If your enterprise backs up its data every 24 hours, then there’s only a risk of losing data within the last 24 hours. The same risk is true for data that backs up every 12 hours, 8 hours and 4 hours ad nauseum.  If you have goals for automatically scheduling your data backups, then the right intervals may be all that’s required to meet your RPO goals. Fortunately, data backups are easily automated, so most automatic RPO strategies are easily implemented.

RPO implementation and frequency

Because data use is largely consistent and has fewer variables, RPOs are generally easier to implement than RTOs. However, because restore times are calculated based on your entire operation and not just your data, the opposite is also true. The time of day or day of the week when the disaster occurred can also affect your restore time.
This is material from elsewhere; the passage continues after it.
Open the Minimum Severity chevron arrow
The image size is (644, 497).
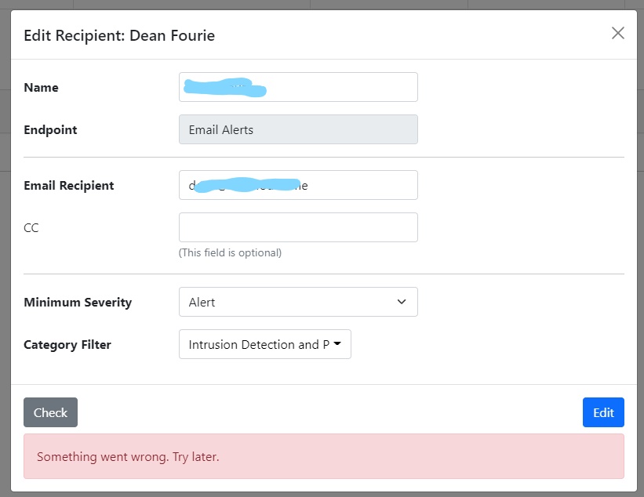(x=401, y=302)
Higher-priority applications often require more frequent RPOs. For four-hour RPOs, the IT department needs to implement scheduled snapshot replication and near-zero hour backups require continuous replication. When the RPO and RTO are near-zero, continuous replication will be combined with failover services, creating a near-100 percent application and data availability.

It bears noting that having consistent RPO, such as every 12 hours, doesn’t mean you would lose 12 hours’ worth of data during a loss-causing event. For example, if there’s an application failure at 3 AM and IT restores functions by 6 AM, then you may not have lost three hours’ worth of data. This lower risk of data loss can be because 3 AM to 6 AM is a low-traffic period for your application. 

Similarly, say you have an RPO every 10 hours, there’s a disaster a 1 PM and by 1:15 PM your functions are restored. You wouldn’t need to restore all the data from the last 10 hours, only the data from the last 15 minutes. 

Why recovery point objectives (RPOs) are essential for disaster recovery and your business 

Disaster recovery and an RPO

One of the problems with disasters is that people are seldom ready for them. In a perfect world, disasters could be seen from far away, allowing enough time for everyone to prepare and respond. In that world, when a disaster strikes your business, your data protection infrastructure would immediately regenerate, and your data and applications would return back to their normal state before the time and point of failure.

In the real world, it’s possible to failover an application and replicate the data for a near-zero loss, but the operations for these recoveries demand lots of resources. Your IT department must establish different RPO-based on the application priority, and the budget and resources they’ve been allotted. IT needs to create an RPO for your business.  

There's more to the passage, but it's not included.